In order to identify deviations from normal healing with regards to wound management and an understanding of the physiology of the healing process is essential. Healing involves a complex and systematic chain of events which, whilst divided into phases, often overlap. This process is outlined in Chapter 67. In midwifery care, most healing occurs by primary intention after successful suturing.
Wound dressings are used to mimic the properties of skin by providing a clean, protective barrier and removing exudate from the area. These properties are all conducive to the healing process. Work carried out by Winter in the 1960s has led to many criteria being suggested as to what constitutes an ‘ideal’ dressing (Box 68.1).
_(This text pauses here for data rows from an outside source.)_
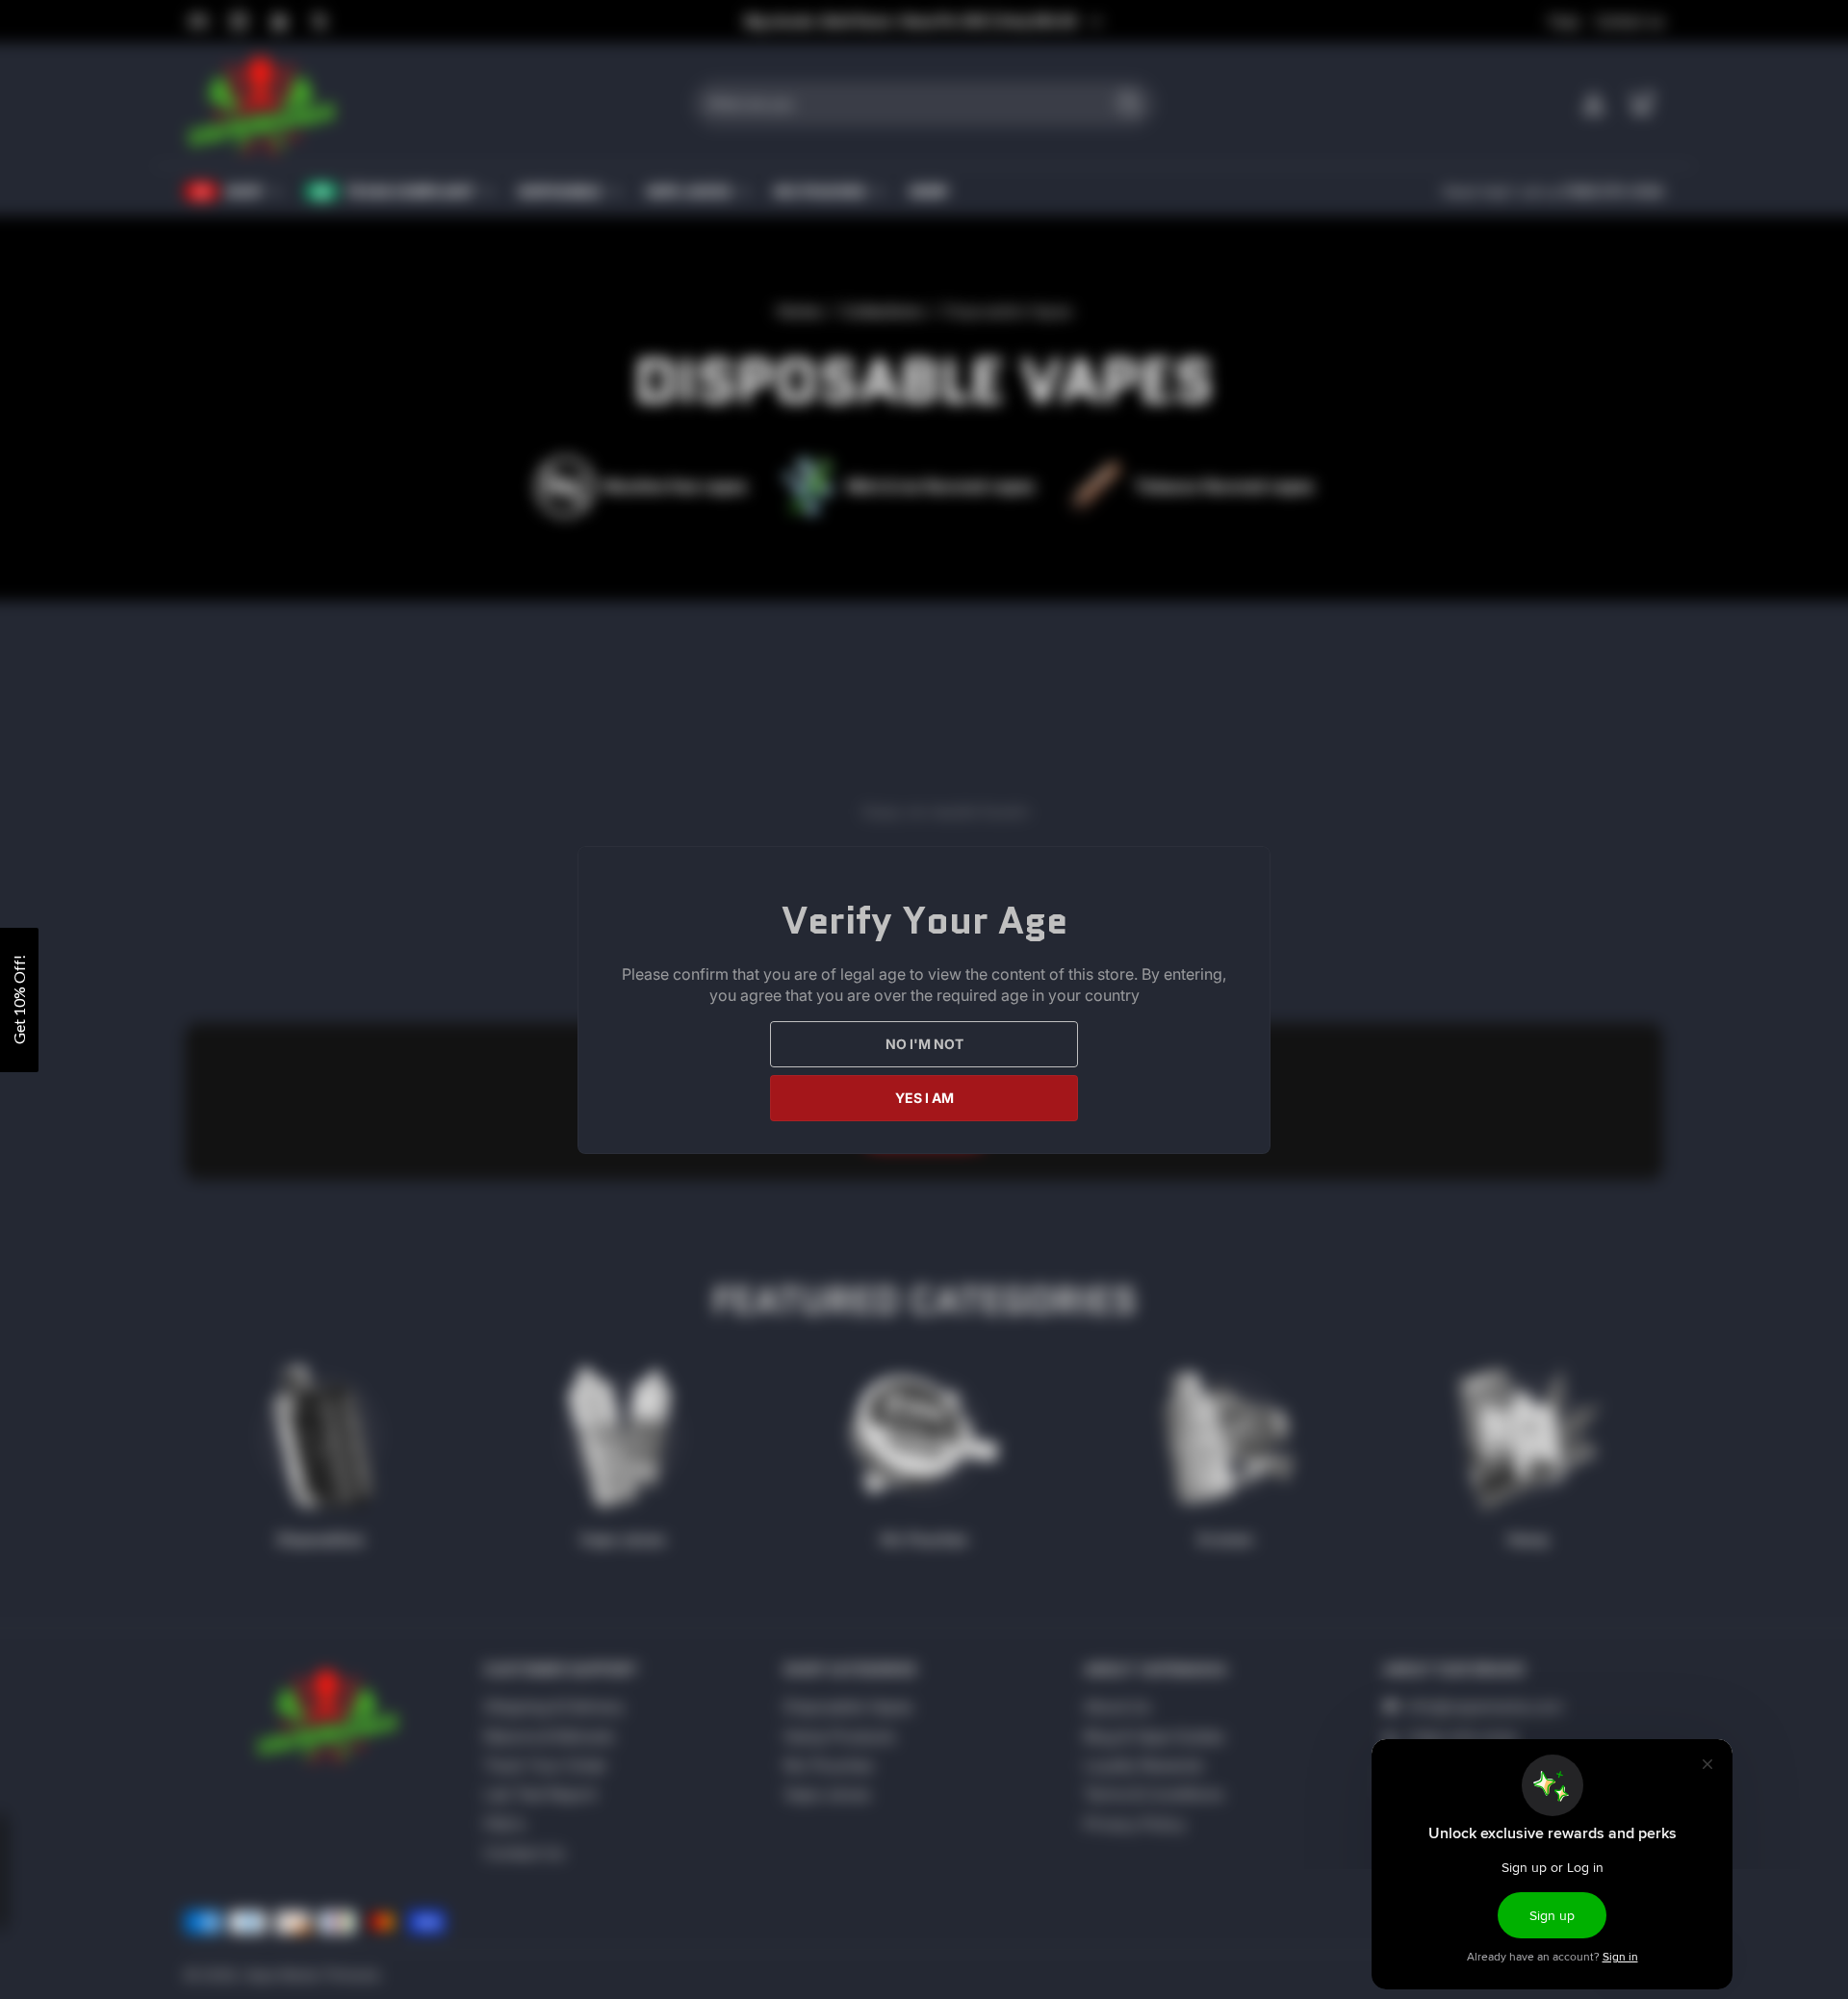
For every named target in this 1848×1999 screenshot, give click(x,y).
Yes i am (924, 1097)
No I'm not (924, 1044)
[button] (19, 1000)
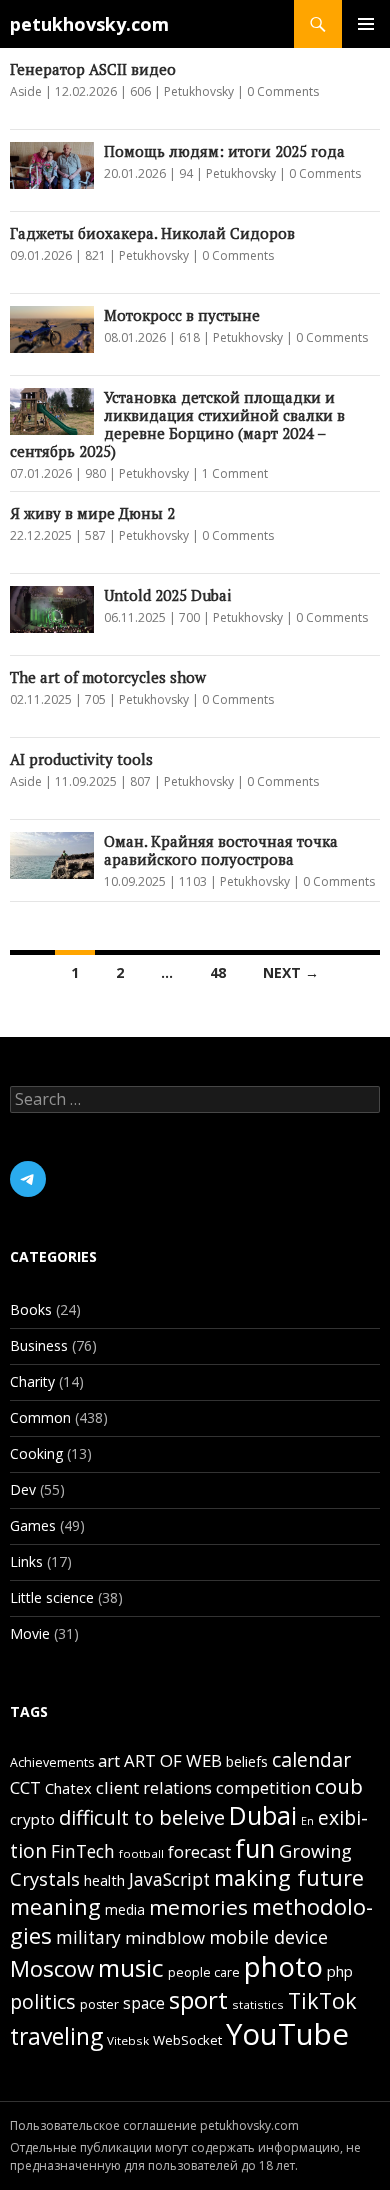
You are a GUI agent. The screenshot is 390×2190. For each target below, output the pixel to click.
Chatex (68, 1788)
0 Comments (283, 91)
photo (283, 1966)
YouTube (287, 2034)
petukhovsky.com (89, 24)
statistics (258, 2004)
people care (204, 1972)
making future (289, 1877)
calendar (311, 1759)
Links (26, 1561)
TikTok (322, 2000)
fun (255, 1848)
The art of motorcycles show (108, 677)
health (104, 1880)
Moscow (52, 1968)
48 (218, 972)
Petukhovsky (199, 91)
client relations (154, 1787)
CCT (25, 1787)
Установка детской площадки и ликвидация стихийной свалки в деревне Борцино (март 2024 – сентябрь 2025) (177, 424)
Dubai (263, 1815)
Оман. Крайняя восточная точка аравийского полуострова (221, 850)
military (88, 1937)
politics (43, 2001)
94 (186, 173)
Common (40, 1417)
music (131, 1967)
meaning (55, 1906)
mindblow (165, 1937)
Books (31, 1309)
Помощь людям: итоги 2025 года (224, 151)
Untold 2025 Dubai (167, 595)
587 (95, 535)
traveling (56, 2036)
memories (198, 1907)
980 (95, 473)
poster (99, 2004)
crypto (32, 1819)
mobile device (268, 1936)
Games (33, 1525)
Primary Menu (366, 24)
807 (140, 781)
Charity (32, 1381)
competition (263, 1787)
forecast (199, 1851)
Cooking (36, 1453)
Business (39, 1345)
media (125, 1909)
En (307, 1821)
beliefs (247, 1761)
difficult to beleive (142, 1817)
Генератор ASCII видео (93, 69)
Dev (23, 1489)
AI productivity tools (81, 759)
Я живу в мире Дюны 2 (92, 513)
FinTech (83, 1851)
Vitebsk (128, 2040)
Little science (52, 1597)
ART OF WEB (173, 1760)
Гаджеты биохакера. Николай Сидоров (152, 233)
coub (339, 1786)
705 (95, 699)
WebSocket (187, 2040)
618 (189, 337)
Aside (26, 91)
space (144, 2003)
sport (198, 1999)
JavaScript (169, 1879)
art (109, 1760)
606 (140, 91)
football (141, 1853)
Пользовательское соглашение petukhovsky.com (154, 2125)
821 (95, 255)
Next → (291, 972)
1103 (193, 881)
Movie (30, 1633)
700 (189, 617)
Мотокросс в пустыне (182, 315)
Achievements (52, 1762)
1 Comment (235, 473)
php (340, 1971)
Dressings may be removed 24 hours postdelivery, with assessment of the wound for signs of infection, although, in practice, some will leave wounds covered for between 5 and 7 days and observe the external dressing surface for signs of excessive exudate. Due to the short-term nature of the dressing and lack of evidence surrounding choice of dressing, often the dressing used is dependent on the opinion and preference of the surgeon involved; therefore a variety of different dressings may be encountered.
Table 68.1 gives some of the common types of dressing. It is essential that decisions regarding dressing choice are made on an individual basis to ensure best care for the woman. Negative pressure wound therapy may be useful for managing some wounds.